→ **What is needed**: Turn the listing's lines into a JSON list of strings, one string per line, with blank lines omitted. Begin at the line that has "576x270 pixels. Task: Close" and stop after the line that has "Click the open".

→ **Records for the exercise**:
◇ ◇ ◇ ◇

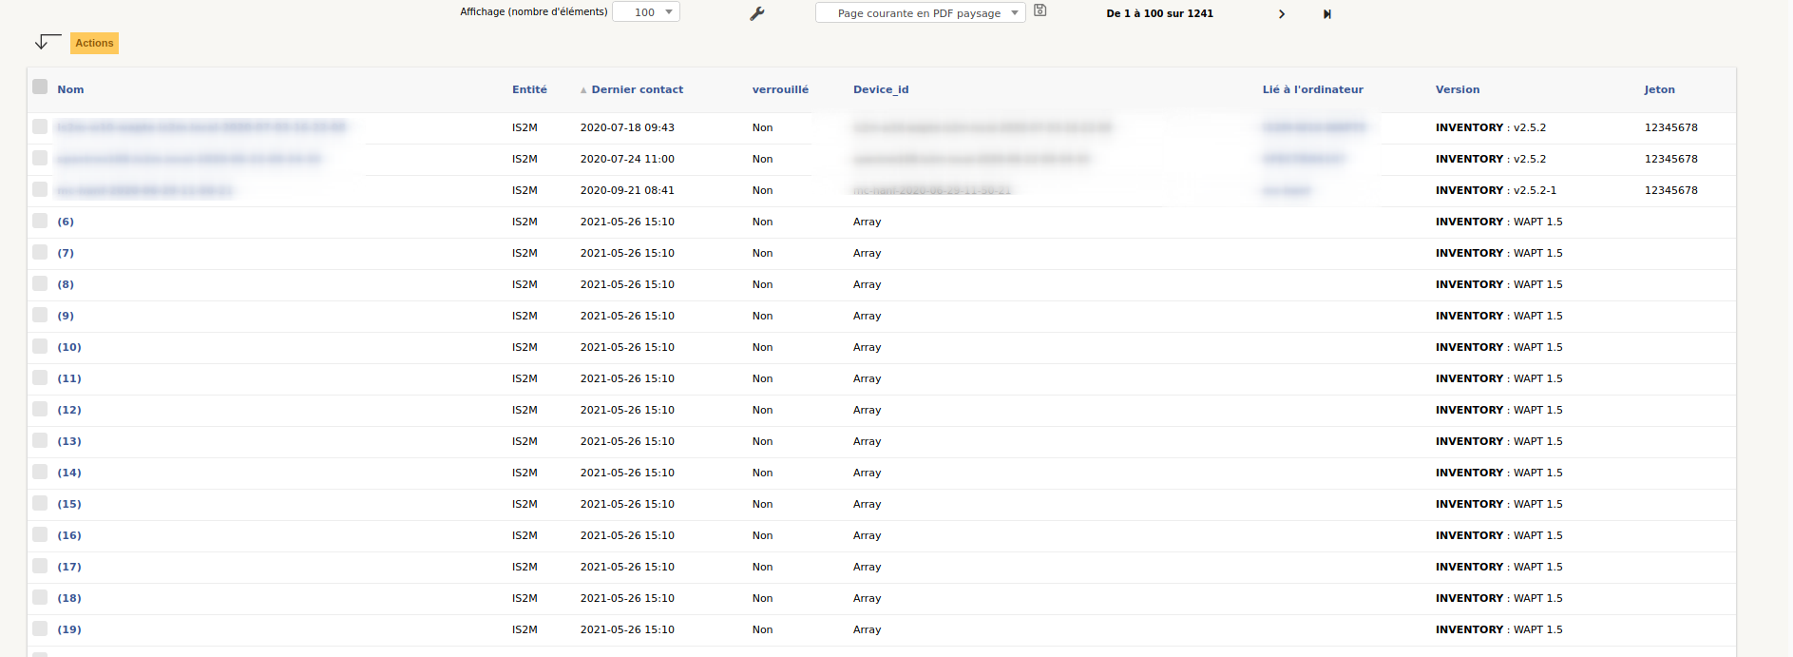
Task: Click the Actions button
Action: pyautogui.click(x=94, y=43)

◇ ◇ ◇ ◇

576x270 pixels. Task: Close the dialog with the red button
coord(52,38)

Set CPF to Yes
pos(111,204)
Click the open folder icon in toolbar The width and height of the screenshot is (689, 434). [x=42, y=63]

◇ ◇ ◇ ◇

→ **Exercise answer**:
[
  "576x270 pixels. Task: Close the dialog with the red button",
  "coord(52,38)",
  "Set CPF to Yes",
  "pos(111,204)",
  "Click the open folder icon in toolbar The width and height of the screenshot is (689, 434). [x=42, y=63]"
]